Article 4
Afin de prévenir les actes de harcèlement et de violence au travail, le présent accord décline un certain nombre de dispositions visant à préserver la santé et la sécurité au travail par l'amélioration des méthodes de prévention de ces phénomènes, notamment par la mise en place d'une prévention primaire.

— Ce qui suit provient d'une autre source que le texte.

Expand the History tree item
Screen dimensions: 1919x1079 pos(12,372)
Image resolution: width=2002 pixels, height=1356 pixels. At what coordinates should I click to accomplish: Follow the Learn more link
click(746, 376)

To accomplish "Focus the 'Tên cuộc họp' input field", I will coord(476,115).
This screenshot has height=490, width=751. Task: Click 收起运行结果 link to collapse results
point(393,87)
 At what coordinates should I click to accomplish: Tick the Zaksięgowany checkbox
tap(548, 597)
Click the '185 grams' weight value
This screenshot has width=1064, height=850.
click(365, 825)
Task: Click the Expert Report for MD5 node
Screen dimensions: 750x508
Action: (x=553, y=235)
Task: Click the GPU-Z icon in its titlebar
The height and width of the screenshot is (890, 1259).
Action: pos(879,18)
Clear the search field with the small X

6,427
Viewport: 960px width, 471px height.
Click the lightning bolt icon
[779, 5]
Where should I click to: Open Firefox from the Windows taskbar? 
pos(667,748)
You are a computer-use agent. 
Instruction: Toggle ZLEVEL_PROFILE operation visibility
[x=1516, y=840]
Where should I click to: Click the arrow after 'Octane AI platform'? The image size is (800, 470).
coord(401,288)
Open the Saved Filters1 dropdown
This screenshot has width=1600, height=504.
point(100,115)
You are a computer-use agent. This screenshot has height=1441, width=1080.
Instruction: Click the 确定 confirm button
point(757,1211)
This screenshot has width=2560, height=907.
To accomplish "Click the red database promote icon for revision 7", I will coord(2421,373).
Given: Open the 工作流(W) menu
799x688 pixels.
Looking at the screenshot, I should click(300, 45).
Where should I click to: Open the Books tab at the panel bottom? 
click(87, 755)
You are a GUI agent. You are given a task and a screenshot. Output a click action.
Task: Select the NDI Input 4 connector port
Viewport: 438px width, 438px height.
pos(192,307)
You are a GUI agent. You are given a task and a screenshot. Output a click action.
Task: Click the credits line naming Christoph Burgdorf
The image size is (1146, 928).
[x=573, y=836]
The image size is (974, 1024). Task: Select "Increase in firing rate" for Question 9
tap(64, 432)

Pour rappel, selon l'INRS, relèvent de la prévention primaire les actions de prévention qui sont menées en amont des situations à risques, elles visent à identifier les risques afin de les supprimer et les éviter. Les actions de prévention qui visent à réduire les atteintes à la santé des individus en les aidant à mieux gérer les situations à risques relèvent de la prévention secondaire. En matière de RPS, toutes les formations à la gestion du stress et des situations de violence entrent dans cette catégorie. Les actions de prévention plutôt curatives lorsque le dommage a eu lieu relèvent de la prévention tertiaire. Il s'agit d'en limiter les conséquences sur les individus. En matière de RPS, il s'agira par exemple de mettre en place une cellule psychologique à l'écoute des salariés après une agression.
Chaque entreprise relevant du champ d'application du présent accord doit informer par tous moyens les salariés des engagements pris aux fins de lutter contre le harcèlement et les agissements sexistes, les violences au travail et les discriminations (voir art. 2 sur les définitions).